Citi est l'une des quatre banques dont la Réserve fédérale américaine et la Federal Deposit Insurance Corp ont jugé que leur testament n'était pas conforme à en raison de lacunes liées à leurs portefeuilles de produits dérivés.
"Nous nous attendons à ce que cela nécessite davantage de travail de la part des avocats, des consultants et de la direction et que cela augmente les dépenses, mais nous pensons que l'impact devrait être gérable", a déclaré J.P.Morgan.
"Cela s'ajoute à la liste des questions sur lesquelles la direction doit se concentrer", a déclaré la maison de courtage, notant les rapports sur les revers auxquels Citi est confrontée en raison de ses ordonnances de consentement et d'un récent procès intenté par une ancienne directrice générale qui prétend avoir été licenciée pour s'être opposée à ce qui, selon elle, était des tentatives de fournir de fausses informations aux régulateurs.
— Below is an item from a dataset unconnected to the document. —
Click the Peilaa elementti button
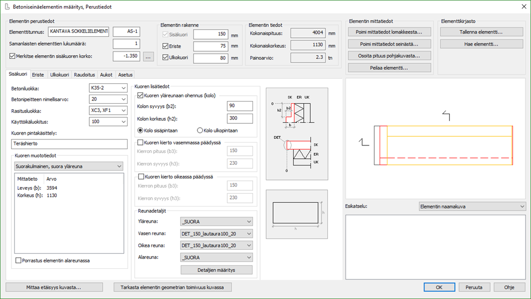Screen dimensions: 531x299 coord(390,68)
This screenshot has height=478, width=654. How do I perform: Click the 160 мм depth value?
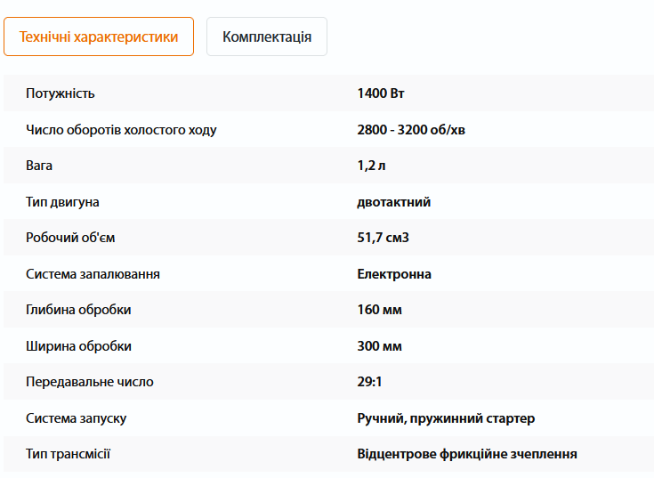[380, 310]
Citi a déclaré que l'action en justice était "sans fondement" et s'est engagée à "se défendre vigoureusement contre elle".
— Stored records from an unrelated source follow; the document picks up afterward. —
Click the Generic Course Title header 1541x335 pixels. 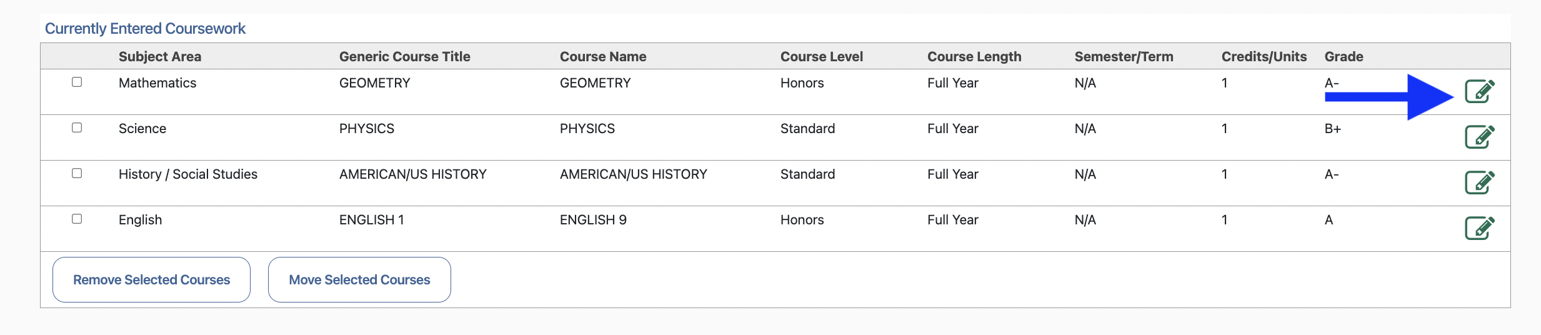click(404, 57)
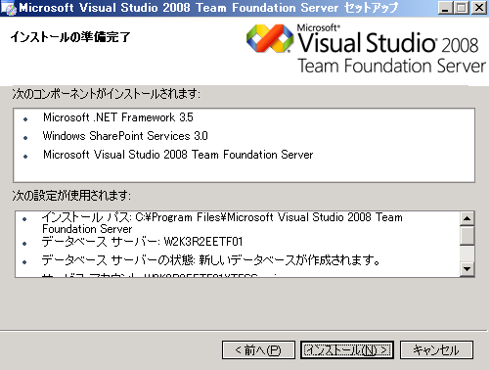Go back with the 前へ(P) button
Viewport: 490px width, 370px height.
pos(258,350)
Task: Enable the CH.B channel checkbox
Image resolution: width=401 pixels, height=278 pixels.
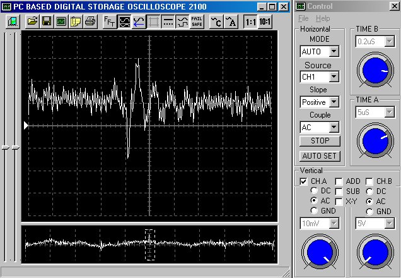Action: [x=369, y=181]
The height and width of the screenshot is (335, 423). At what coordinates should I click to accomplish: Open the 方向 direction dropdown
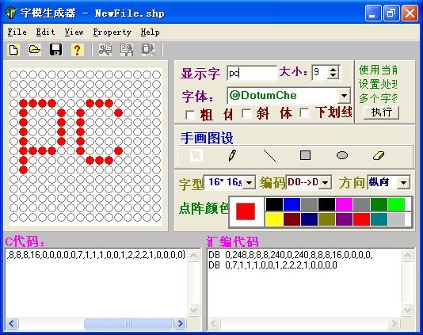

La banque se bat depuis des années contre les problèmes liés à la gestion de ses données. La semaine dernière, elle a déclaré aux investisseurs qu'elle automatisait les processus et qu'elle améliorait la communication des données afin de répondre aux ordres des régulateurs.
"La crise des liquidités a mis les régulateurs sur la voie d'un suivi plus rigoureux lorsque les problèmes ne sont pas résolus en temps voulu", a déclaré Laurent Birade, directeur principal chez Moody's.
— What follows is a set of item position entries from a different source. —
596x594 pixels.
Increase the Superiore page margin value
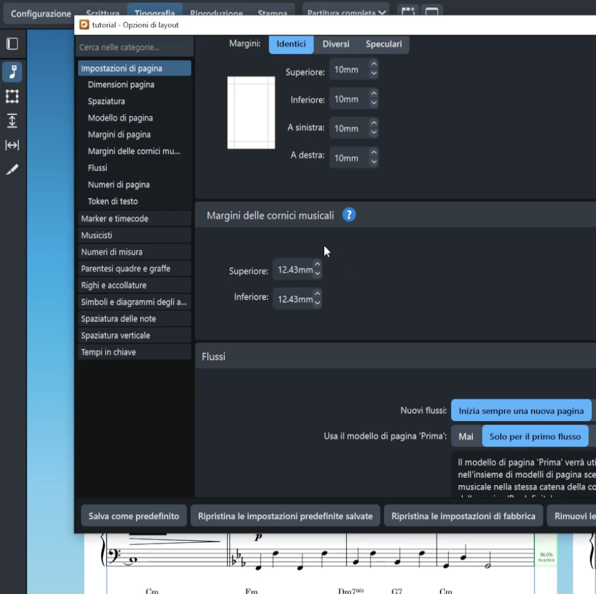tap(374, 65)
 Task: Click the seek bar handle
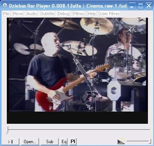pos(7,130)
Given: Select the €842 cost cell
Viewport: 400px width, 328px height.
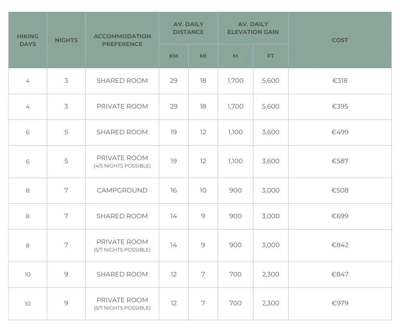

L'effondrement de trois grandes banques américaines l'année dernière et les craintes suscitées par l'exposition des prêteurs à des créances douteuses potentielles ont entraîné une surveillance stricte de la part des organismes de contrôle du secteur.
"Le récent plan de résolution de Citi (living will) weakness souligne la nécessité pour les banques de prendre au sérieux les avertissements antérieurs", a déclaré M. Birade.
La banque s'est refusée à tout commentaire et a réitéré sa déclaration de la semaine dernière, selon laquelle elle s'engageait pleinement à résoudre les problèmes identifiés par les régulateurs.